WORK INSTRUCTION. Print the records below verbatim.

Stored items.
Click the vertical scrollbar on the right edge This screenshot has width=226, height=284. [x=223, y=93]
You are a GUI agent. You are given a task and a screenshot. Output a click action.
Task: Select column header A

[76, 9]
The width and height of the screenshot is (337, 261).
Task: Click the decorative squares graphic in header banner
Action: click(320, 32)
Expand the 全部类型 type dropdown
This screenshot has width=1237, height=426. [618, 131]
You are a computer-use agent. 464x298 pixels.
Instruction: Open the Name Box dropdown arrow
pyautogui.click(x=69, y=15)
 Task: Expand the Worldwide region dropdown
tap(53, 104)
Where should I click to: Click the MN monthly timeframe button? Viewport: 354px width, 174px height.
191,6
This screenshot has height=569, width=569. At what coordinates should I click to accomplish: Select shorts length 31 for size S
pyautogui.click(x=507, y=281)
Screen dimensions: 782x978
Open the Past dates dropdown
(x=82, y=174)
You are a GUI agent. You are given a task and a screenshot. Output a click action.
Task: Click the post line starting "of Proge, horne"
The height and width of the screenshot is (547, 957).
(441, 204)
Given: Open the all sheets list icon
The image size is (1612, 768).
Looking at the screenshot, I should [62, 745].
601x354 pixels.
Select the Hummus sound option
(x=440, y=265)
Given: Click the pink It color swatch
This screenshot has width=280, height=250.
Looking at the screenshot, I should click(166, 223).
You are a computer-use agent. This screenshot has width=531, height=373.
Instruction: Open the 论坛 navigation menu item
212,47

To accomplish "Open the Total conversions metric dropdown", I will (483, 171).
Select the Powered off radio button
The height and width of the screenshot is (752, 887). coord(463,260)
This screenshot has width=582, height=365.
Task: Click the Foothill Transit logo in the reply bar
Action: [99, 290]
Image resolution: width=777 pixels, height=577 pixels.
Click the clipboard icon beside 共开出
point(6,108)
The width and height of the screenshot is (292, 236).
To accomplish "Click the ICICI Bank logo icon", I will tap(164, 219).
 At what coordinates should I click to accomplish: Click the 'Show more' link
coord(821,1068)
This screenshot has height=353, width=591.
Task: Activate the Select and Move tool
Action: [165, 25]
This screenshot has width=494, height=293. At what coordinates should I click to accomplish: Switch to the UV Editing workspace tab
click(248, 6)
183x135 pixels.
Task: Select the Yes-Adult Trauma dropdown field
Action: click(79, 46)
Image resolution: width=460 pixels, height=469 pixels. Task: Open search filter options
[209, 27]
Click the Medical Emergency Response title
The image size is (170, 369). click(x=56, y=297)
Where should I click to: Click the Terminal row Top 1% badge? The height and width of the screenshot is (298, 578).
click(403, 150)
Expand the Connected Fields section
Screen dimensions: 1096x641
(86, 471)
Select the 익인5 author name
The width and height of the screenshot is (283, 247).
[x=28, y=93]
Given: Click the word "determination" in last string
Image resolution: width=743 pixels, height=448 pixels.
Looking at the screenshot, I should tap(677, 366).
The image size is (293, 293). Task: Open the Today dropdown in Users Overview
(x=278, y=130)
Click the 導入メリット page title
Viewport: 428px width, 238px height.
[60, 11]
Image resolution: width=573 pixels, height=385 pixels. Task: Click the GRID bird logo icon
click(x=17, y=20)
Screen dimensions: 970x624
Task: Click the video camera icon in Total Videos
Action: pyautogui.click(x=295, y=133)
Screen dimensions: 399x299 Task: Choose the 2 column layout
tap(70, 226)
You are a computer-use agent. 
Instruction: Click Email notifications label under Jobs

RESPONSE BOX.
Click the vertical scrollbar on the right edge This screenshot has width=226, height=284. [x=223, y=93]
You are a GUI agent. You are given a task and a screenshot. Output a click action.
Task: Select column header A

[76, 9]
The width and height of the screenshot is (337, 261).
Task: Click the decorative squares graphic in header banner
Action: click(320, 32)
Expand the 全部类型 type dropdown
This screenshot has width=1237, height=426. [618, 131]
You are a computer-use agent. 464x298 pixels.
Instruction: Open the Name Box dropdown arrow
pyautogui.click(x=69, y=15)
 Task: Expand the Worldwide region dropdown
tap(53, 104)
Where should I click to: Click the MN monthly timeframe button? Viewport: 354px width, 174px height.
191,6
This screenshot has height=569, width=569. At what coordinates should I click to accomplish: Select shorts length 31 for size S
pyautogui.click(x=507, y=281)
Screen dimensions: 782x978
Open the Past dates dropdown
(x=82, y=174)
You are a GUI agent. You are given a task and a screenshot. Output a click action.
Task: Click the post line starting "of Proge, horne"
The height and width of the screenshot is (547, 957).
(441, 204)
Given: Open the all sheets list icon
The image size is (1612, 768).
Looking at the screenshot, I should [62, 745].
601x354 pixels.
Select the Hummus sound option
(x=440, y=265)
Given: Click the pink It color swatch
This screenshot has width=280, height=250.
Looking at the screenshot, I should click(166, 223).
You are a computer-use agent. This screenshot has width=531, height=373.
Instruction: Open the 论坛 navigation menu item
212,47

To accomplish "Open the Total conversions metric dropdown", I will (483, 171).
Select the Powered off radio button
The height and width of the screenshot is (752, 887). coord(463,260)
This screenshot has width=582, height=365.
Task: Click the Foothill Transit logo in the reply bar
Action: [99, 290]
Image resolution: width=777 pixels, height=577 pixels.
Click the clipboard icon beside 共开出
point(6,108)
The width and height of the screenshot is (292, 236).
To accomplish "Click the ICICI Bank logo icon", I will tap(164, 219).
 At what coordinates should I click to accomplish: Click the 'Show more' link
coord(821,1068)
This screenshot has height=353, width=591.
Task: Activate the Select and Move tool
Action: [165, 25]
This screenshot has width=494, height=293. At what coordinates should I click to accomplish: Switch to the UV Editing workspace tab
click(248, 6)
183x135 pixels.
Task: Select the Yes-Adult Trauma dropdown field
Action: click(79, 46)
Image resolution: width=460 pixels, height=469 pixels. Task: Open search filter options
[209, 27]
Click the Medical Emergency Response title
The image size is (170, 369). click(x=56, y=297)
Where should I click to: Click the Terminal row Top 1% badge? The height and width of the screenshot is (298, 578).
click(403, 150)
Expand the Connected Fields section
Screen dimensions: 1096x641
(86, 471)
Select the 익인5 author name
The width and height of the screenshot is (283, 247).
[x=28, y=93]
Given: Click the word "determination" in last string
Image resolution: width=743 pixels, height=448 pixels.
Looking at the screenshot, I should tap(677, 366).
The image size is (293, 293). Task: Open the Today dropdown in Users Overview
(x=278, y=130)
Click the 導入メリット page title
Viewport: 428px width, 238px height.
[60, 11]
Image resolution: width=573 pixels, height=385 pixels. Task: Click the GRID bird logo icon
click(x=17, y=20)
Screen dimensions: 970x624
Task: Click the video camera icon in Total Videos
Action: pyautogui.click(x=295, y=133)
Screen dimensions: 399x299 Task: Choose the 2 column layout
tap(70, 226)
You are a computer-use agent. 
Instruction: Click Email notifications label under Jobs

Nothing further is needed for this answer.